More locals had jobs in the first half of this year, but the pace of employment growth slowed.
Meanwhile, the number of foreigners employed here, excluding maids, grew at a faster pace and overtook the growth in local employment for the first time in three years, according to data released by the Ministry of Manpower (MOM) yesterday.
Local employment grew by 5,300 in the first half of the year, down from 20,900 in the second half of last year, and 6,500 a year ago.
The growth was in sectors such as community, social and personal services, professional services, financial and insurance services, and information and communications, said the ministry.
Foreign employment, excluding maids, grew by 11,600 in the first half of this year, up from 10,500 in the second half of last year and 400 a year ago. MOM attributed this mainly to growth in the service and construction sectors.
More than half of the increase, or 6,400, was from work permit holders. There were also 3,200 more employment pass holders.
The total workforce growth, excluding maids, slowed in the first half of the year to 16,900, down from 31,400 in the second half of last year, which MOM said had been boosted by the festive season.
Economist Selena Ling, head of treasury research and strategy at OCBC Bank, said companies could be turning to foreigners because of a skills shortage among locals in areas such as nursing, and information and communications technology.
"It is probably a reflection of some of the flexibility given for employing specific type of niche talent in certain industries," she said.
She added that a calibrated approach is needed. "If you restrict labour too much in sectors that are still growing, there is a risk it might backfire if some of those activities also close or shift offshore."
DBS senior economist Irvin Seah said that another reason could be rising wages for locals, which could lead companies to prefer foreigners for lower-skilled jobs.

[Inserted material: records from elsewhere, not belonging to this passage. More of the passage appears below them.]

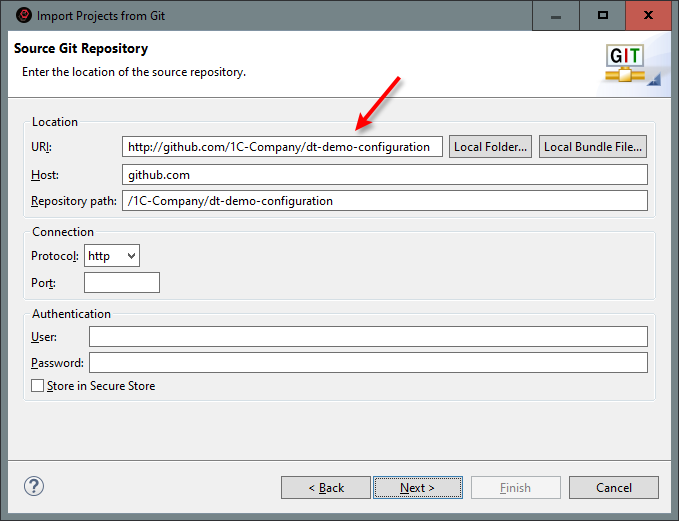Go back with the Back button
Screen dimensions: 679x521
pos(326,487)
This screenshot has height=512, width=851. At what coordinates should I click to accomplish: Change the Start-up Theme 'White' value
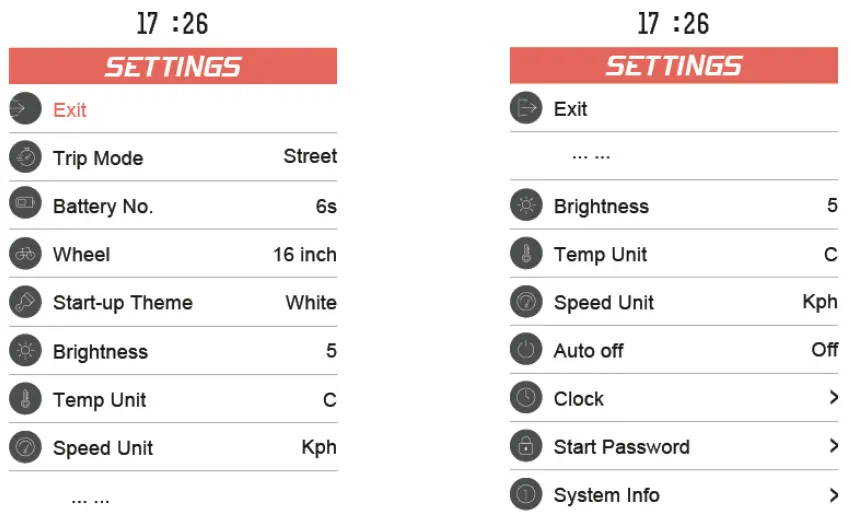pyautogui.click(x=311, y=302)
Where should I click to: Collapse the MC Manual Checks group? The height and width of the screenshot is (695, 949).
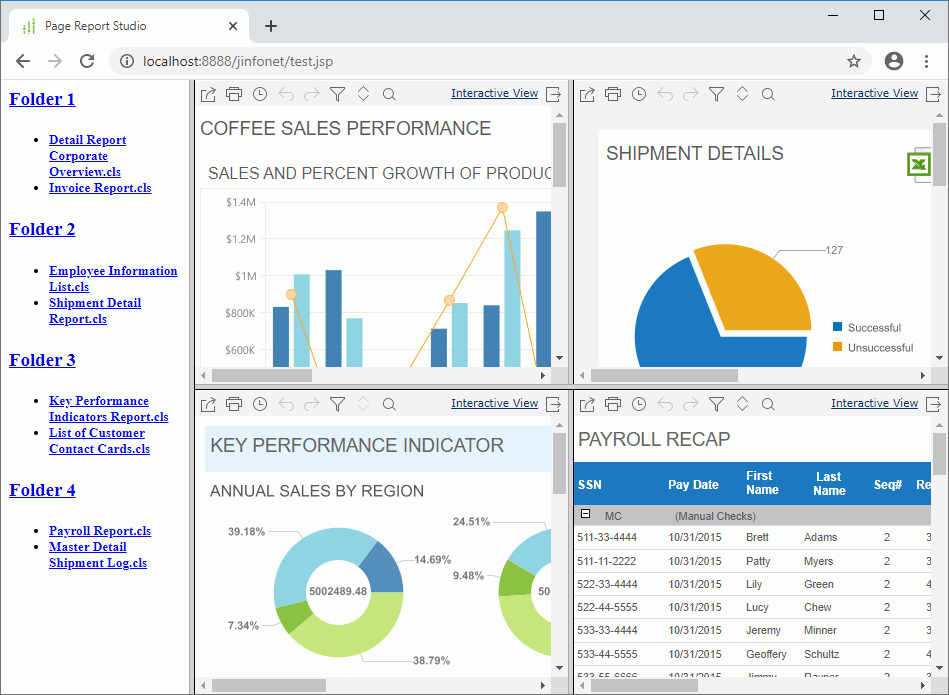(586, 514)
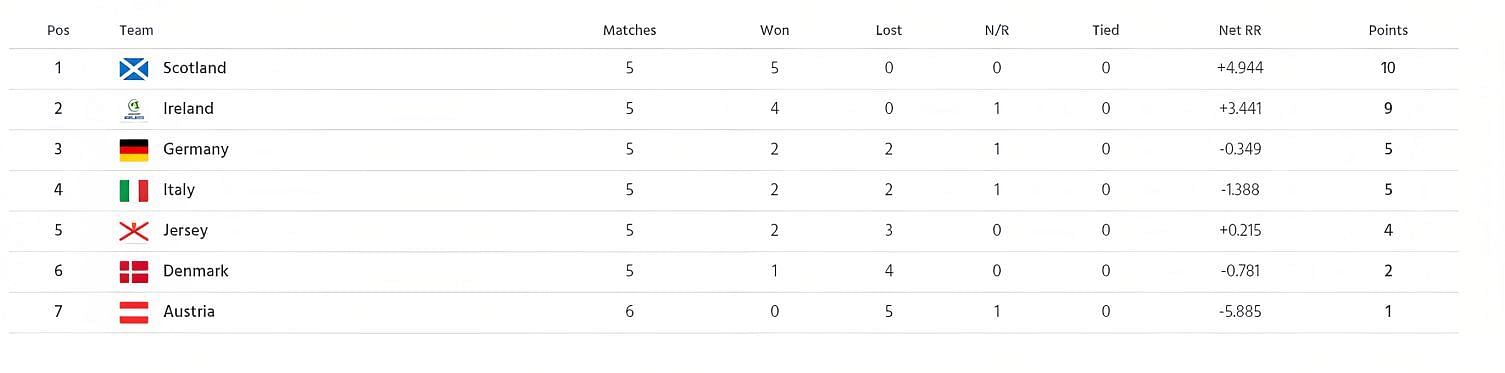The width and height of the screenshot is (1505, 373).
Task: Select the Austria team name
Action: coord(189,311)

He said it is worrying that the faster growth in foreign employment comes on the back of the slowing employment growth in the service sector, where many locals work.
The Government's move to raise the service sector Dependency Ratio Ceiling, which caps the proportion of foreigners a company can employ, over the next two years "is well justified in the light of what we are seeing now", he added.
MOM said employment growth in the service sector, going forward, is expected in both outward-oriented and domestic-oriented segments, supported by demand for enterprise information technology solutions and payment processing services, as well as the ramping up of operations in healthcare facilities.
The sector added 19,000 workers in the first half of the year, excluding maids.
The hiring outlook in the manufacturing sector, which employed 4,700 fewer workers in the first half of the year, is likely to remain cautious due to weak global demand for semiconductors.
However, the aerospace and food and beverage manufacturing segments should continue to do well.
The construction sector, on the other hand, added 2,800 workers in the first half of the year.
The ministry said construction output is likely to see a turnaround this year after three consecutive years of contraction, which should support employment growth in the sector.